Part 26

3.2K 194 17
                                    

"Kau sedang apa ?" Tanya Ahmad ketika terbangun di sepertiga malam. Ia hendak melakukan sholat malam.

Yang ditanya tiada menjawab ataupun melirik ke arahnya.

"Sri... untuk apa menjahit baju malam-malam, memangnya tidak ada waktu lain, besok kan masih bisa. Ayo cepat balik ke kamar, cepat tidur sana." Ahmad sedikit mendesak.
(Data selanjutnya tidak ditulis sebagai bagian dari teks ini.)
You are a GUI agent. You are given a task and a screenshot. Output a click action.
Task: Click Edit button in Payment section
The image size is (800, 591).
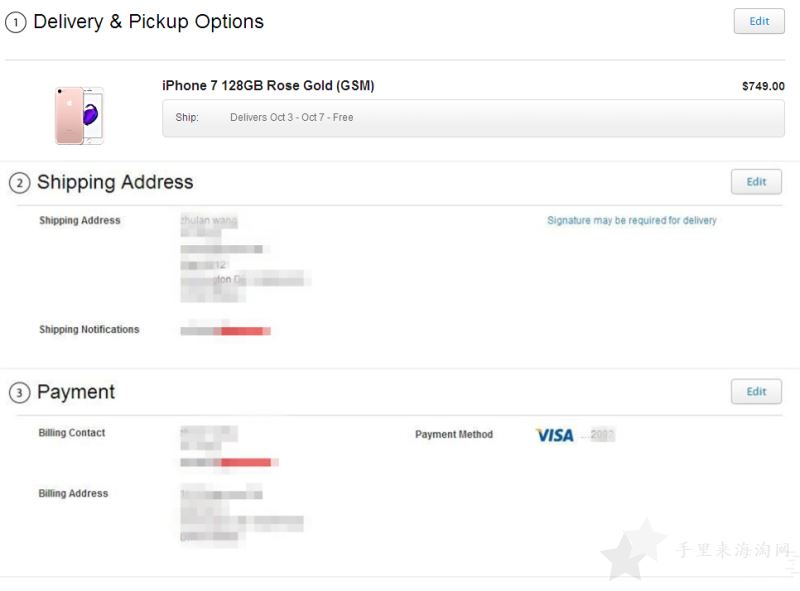click(x=756, y=391)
Jemari lentik istrinya menusuk kain berwarna putih motif brukat, seperti sebuah kebaya. Ia tusuk asal tanpa memandang ke mana pola jahitannya. Ahmad melihatnya menusuk lagi, jarumnya menembus kain brukat putih itu dengan rakus.
Ahmad bingung. Matanya sedikit menahan kantuk, tapi ia bisa lihat kalau kain putih itu ganjil. Brukat dan kebaya, juga amat ganjil. Gerakan rakus jarum itu, tidak kalah ganjil.

"Sri, baju siapa ini ?" Ahmad terlalu pintar untuk menerima keganjilan itu. Ia sepenuhnya sadar meski digelayuti kantuk, bahwa ada yang aneh di sini.

"Sri, istighfar Sri."

"Mas."

Terdengar istrinya menyahut, tapi bukan dari depan melainkan suaranya datang dari kamar.

"Mas."

Lagi-lagi, ia mendengar suara istrinya memanggil. Ahmad tidak bisa mempercayai apa yang ia lihat, rasa dan dengar. Ia berpikir ini hanya pengaruh lelah dan kantuk yang menjelma jadi khayalan atau semacamnya.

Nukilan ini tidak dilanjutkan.